TASKS
• a. Write out the passage of the dust collection post from "## fryemw (Jan" to "over all suction." word for word.
• b. In the dust collection post, what airflow did the video show through the Thien baffle and through the Oneida cyclone?
• c. Condense the paragraph of the dust collection post that begins "2) I bought an anemometer" into a short bulleted list that keeps its main facts.

··· SELECTED EXCERPT

# Dust Collection Help - chip separation, fine dust filtration, over all suction improvement



## fryemw (Jan 19, 2021)

Hello everyone,
I need to make some improvements to my dust collection set up. My goals are to improve the chip separation, fine dust filtration and over all suction.
1) I have been doing some research on Thien baffles and built one for my shopvac to play around with. It seems to work well but the suction loss was about 30%, understand that suction loss is normal when running through a baffle or cyclone. My thought was to build a Thien baffle to fit on my larger dust collection system that I use for the larger tools. As I am doing my research I don’t see a lot of comparisons between a Thien baffle and Cyclone. Noticed a few discussions on this forum but didn't see any data. There is one video on youtube that shows the baffle creates more suction loss than a cyclone. The video showed 440CFM through a Thien baffle and 636 CFM through an Oneida Cyclone. I wanted other opinions. Has anyone done comparisons on the suction loss difference between a Thien baffle and a Cyclone such as ones that Oneida manufactures?

2) I bought an anemometer off Amazon to measure airflow. As everyone says, I have measured firsthand how much resistance the filter bag causes as compared to removing it. Maybe my bag needs cleaned however the loss between bag vs no bag was about 21% on my Delta unit and 54% on a smaller Protech unit I have. Not sure if that much loss is normal or not. I would love to vent outside however I live in a climate where I pay to heat my shop, so I do not want to blow all my heat outside. My question is, has anyone experimented with building a box to exhaust the dust collection unit fitted with standard HVAC filters using a Merv 12 or 13 to filter out the fine dust? or is it simply best to invest in an aftermarket filter like the ones Wynn offers to filter out the fine dust? Assume both cases would improve airflow as compared to the filter bag?

······
··· SOURCE DATA

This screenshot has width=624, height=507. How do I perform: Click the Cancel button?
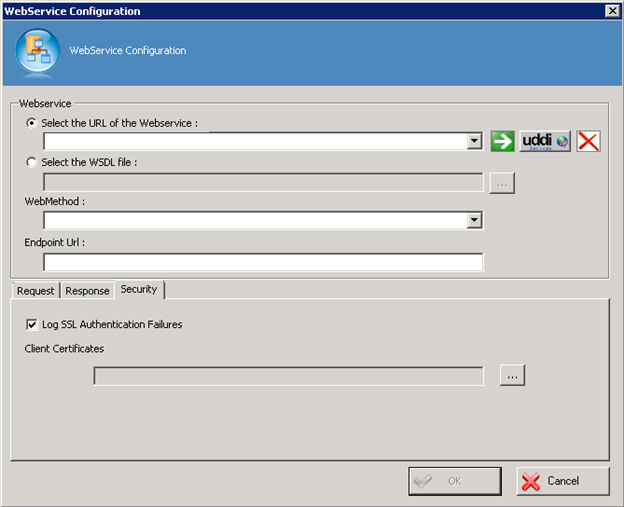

······

OUTPUTS BY TASK
• a.
## fryemw (Jan 19, 2021)

Hello everyone,
I need to make some improvements to my dust collection set up. My goals are to improve the chip separation, fine dust filtration and over all suction.

• b. The video showed 440 CFM through the Thien baffle and 636 CFM through the Oneida cyclone.

• c.
- An anemometer bought on Amazon was used to measure airflow.
- Removing the filter bag raised airflow: the loss with the bag was about 21% on the Delta unit and 54% on a smaller Protech unit, though the bag may need cleaning.
- Venting outside is not wanted, because the shop is heated and the heat would be lost.
- Questions raised: whether anyone has built an exhaust box fitted with standard MERV 12 or 13 HVAC filters for fine dust, or whether an aftermarket filter such as those from Wynn is the better investment, and whether both would improve airflow compared with the bag.